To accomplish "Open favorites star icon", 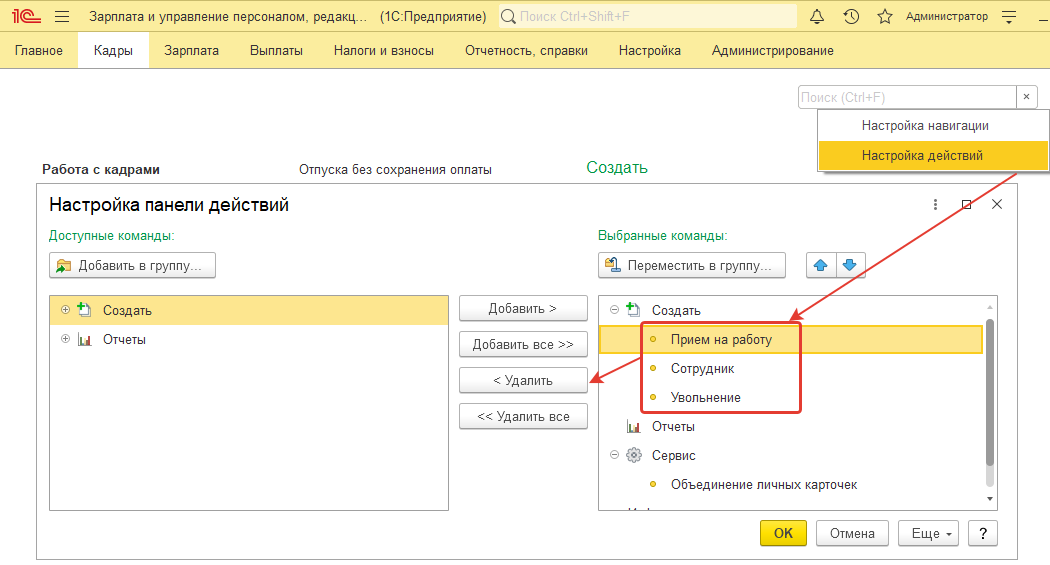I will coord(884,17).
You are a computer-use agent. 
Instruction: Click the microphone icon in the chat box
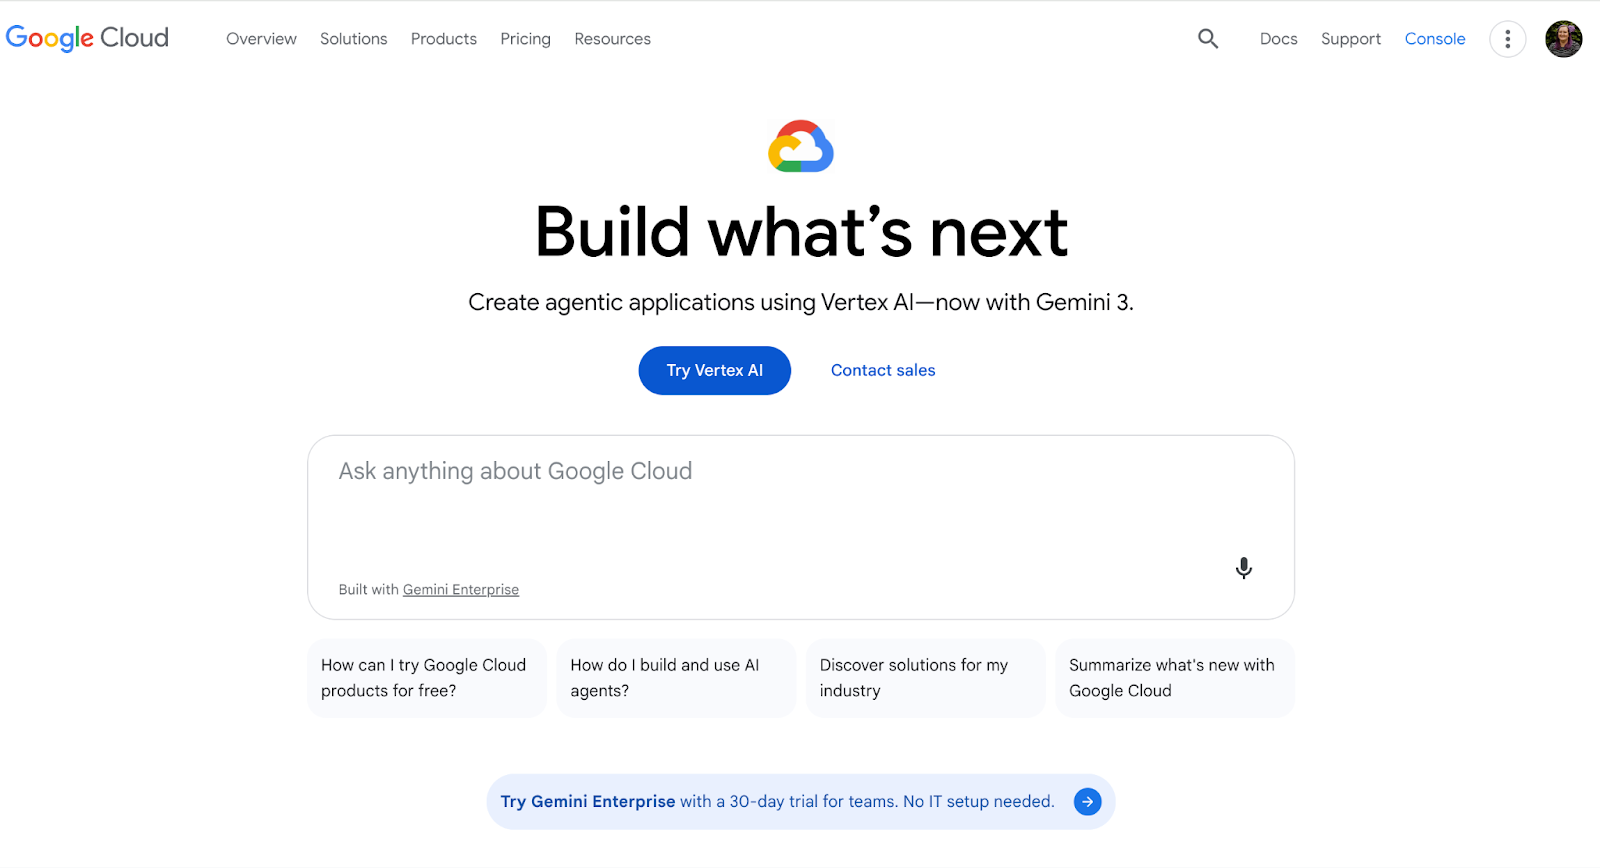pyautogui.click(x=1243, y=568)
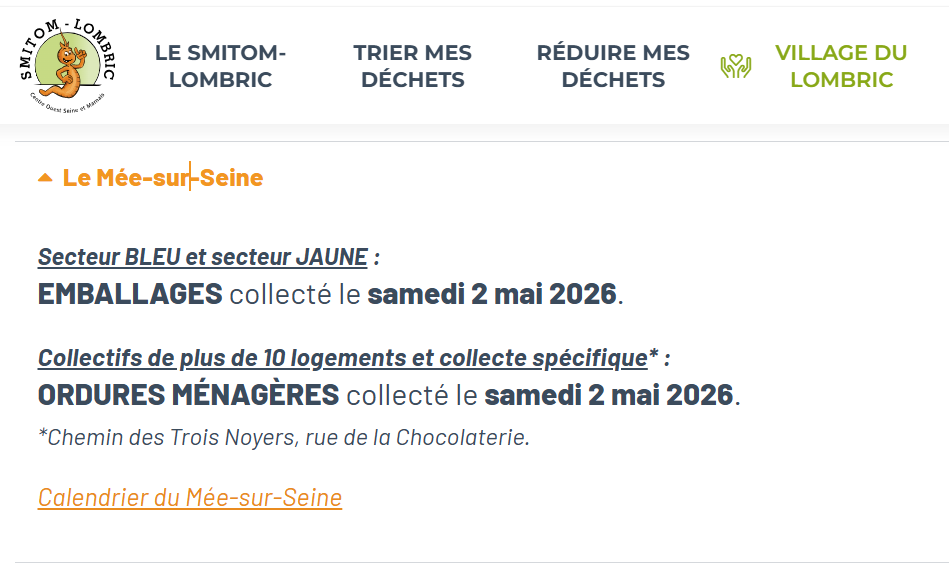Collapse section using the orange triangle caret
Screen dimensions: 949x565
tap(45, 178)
*****
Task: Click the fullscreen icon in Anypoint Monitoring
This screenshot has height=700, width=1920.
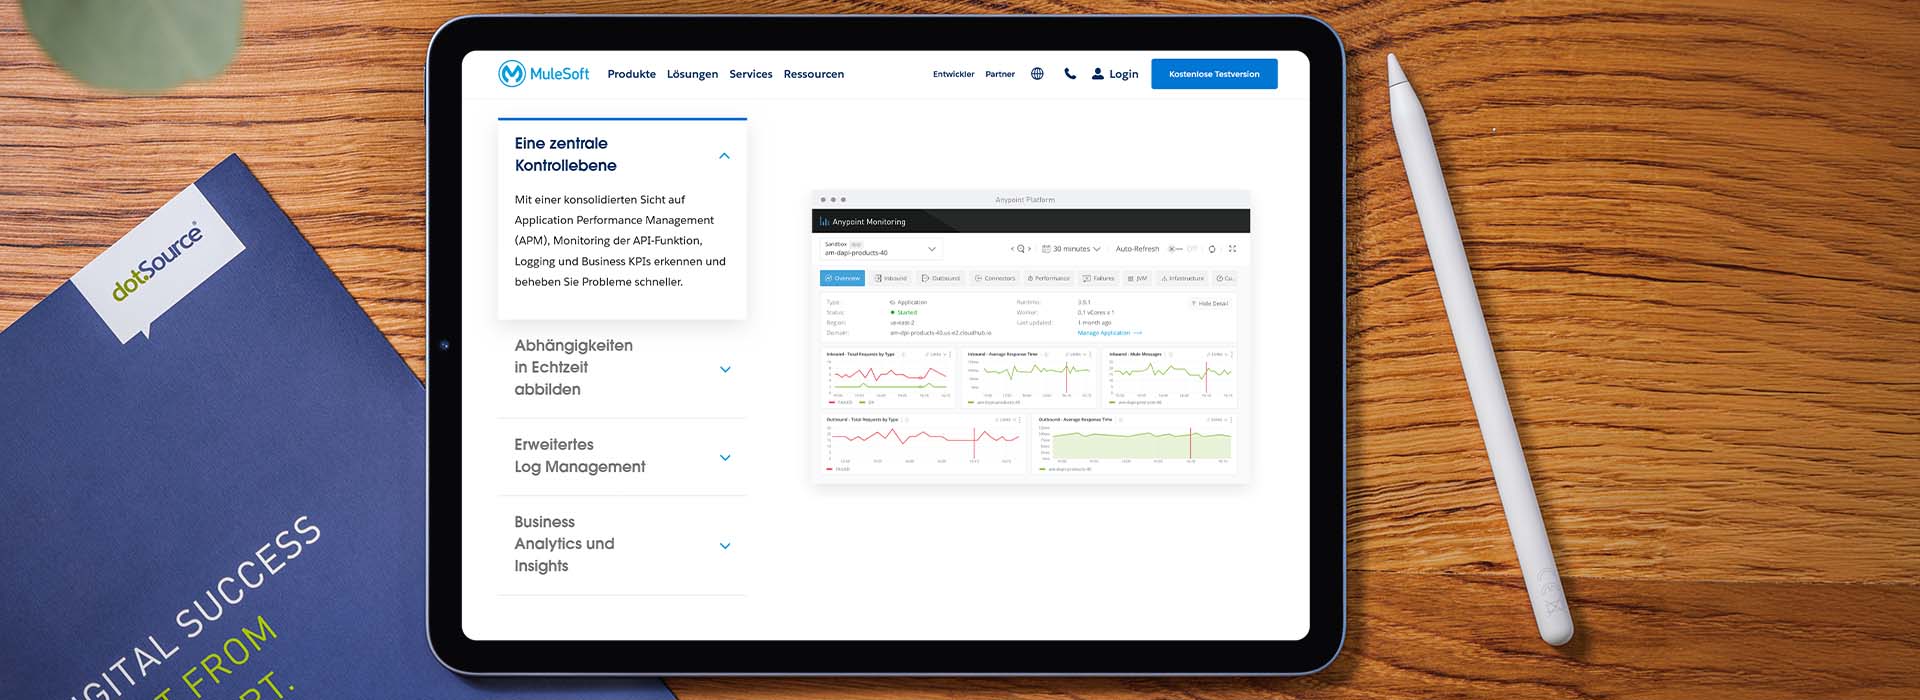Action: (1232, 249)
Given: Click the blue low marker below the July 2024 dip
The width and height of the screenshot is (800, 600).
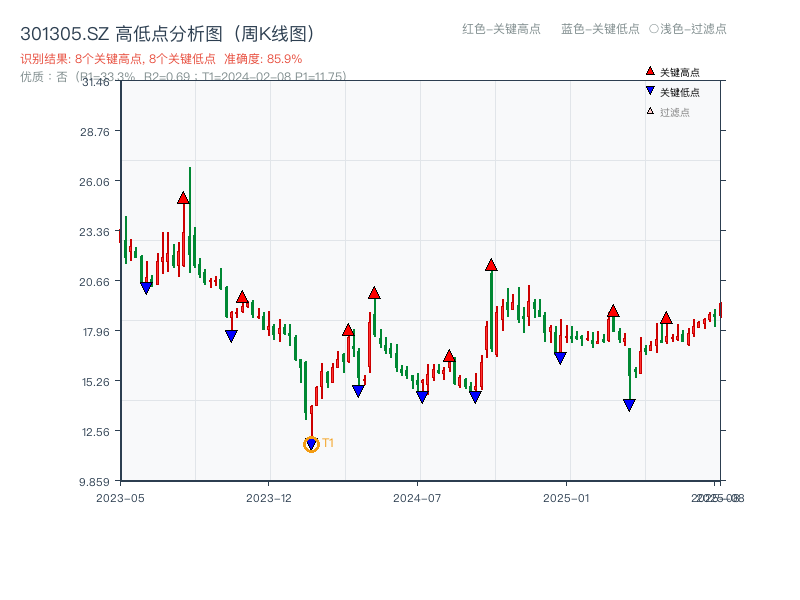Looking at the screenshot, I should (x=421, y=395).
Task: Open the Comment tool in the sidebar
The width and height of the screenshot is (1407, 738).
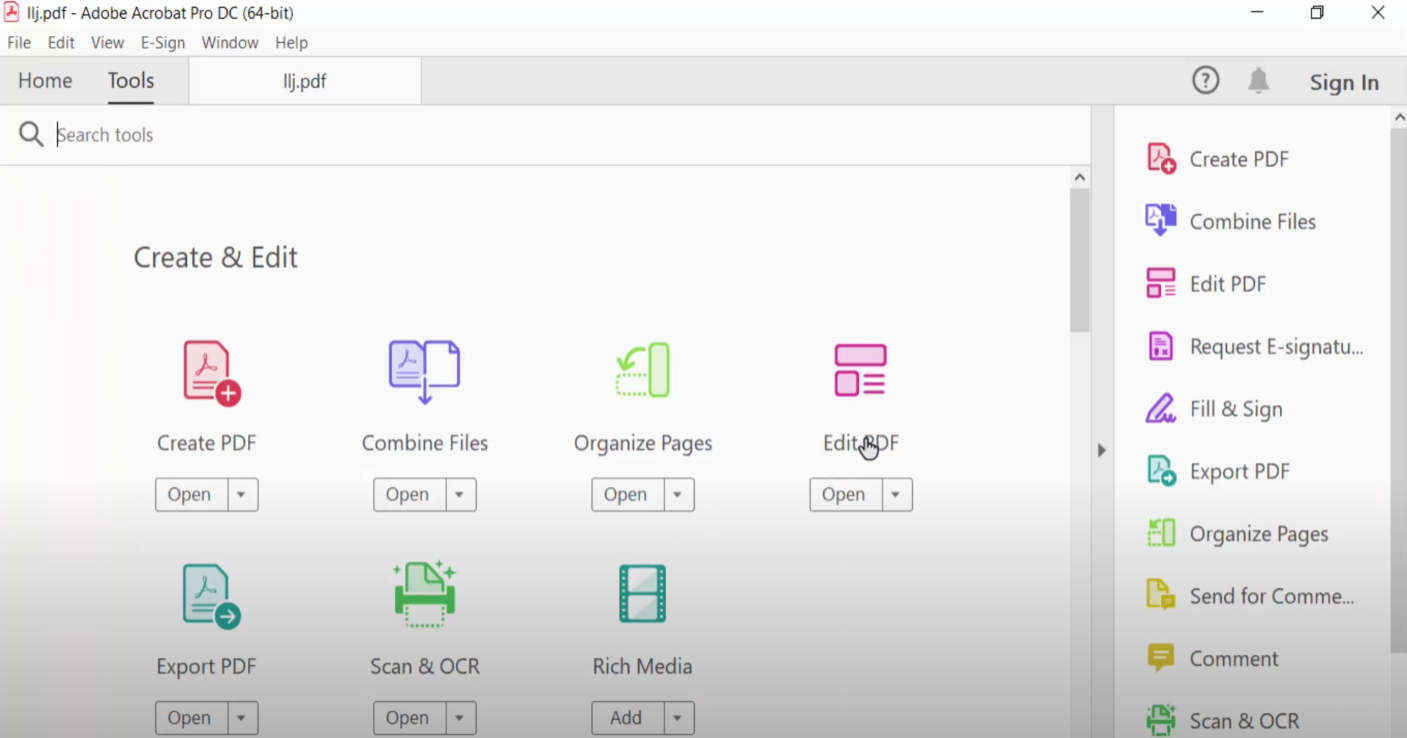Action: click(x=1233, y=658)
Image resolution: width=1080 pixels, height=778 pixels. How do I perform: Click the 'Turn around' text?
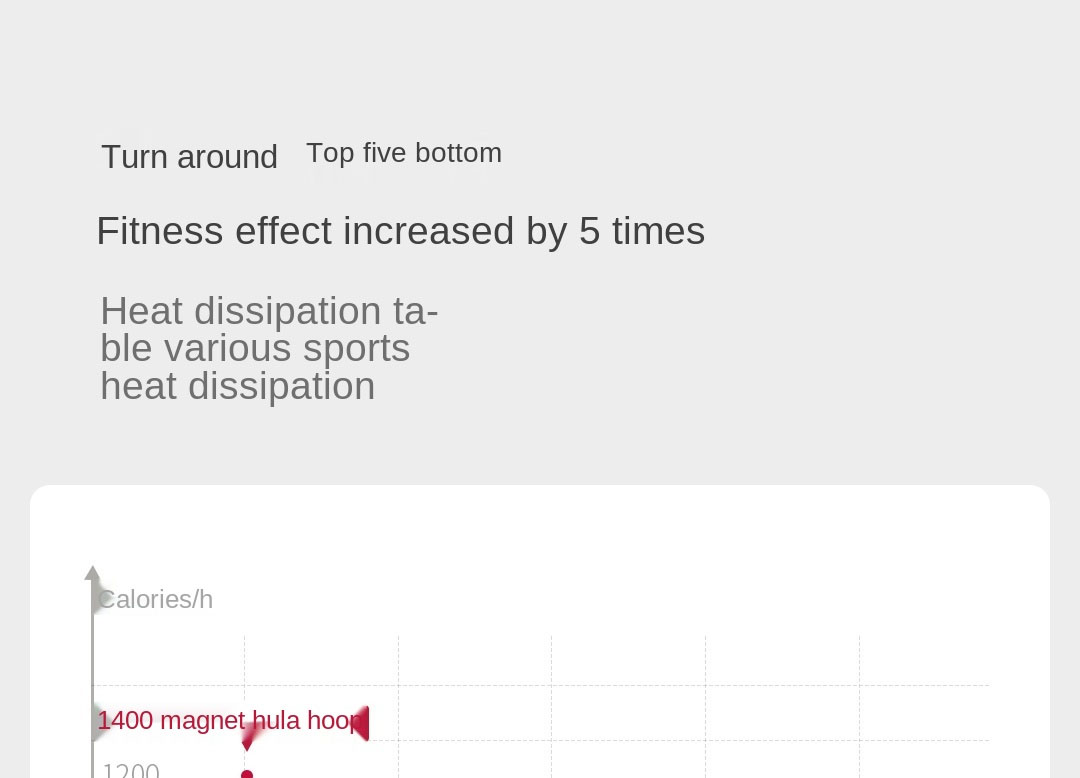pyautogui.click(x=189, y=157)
*****
Instructions to follow
Lay out as a numbered list everything in the records from the line containing "Image resolution: width=1080" down to the line containing "pyautogui.click(x=189, y=157)", skipping blank lines and leaving out the pictures.

Complete output
1. Image resolution: width=1080 pixels, height=778 pixels. How do I perform: Click the 'Turn around' text?
2. pyautogui.click(x=189, y=157)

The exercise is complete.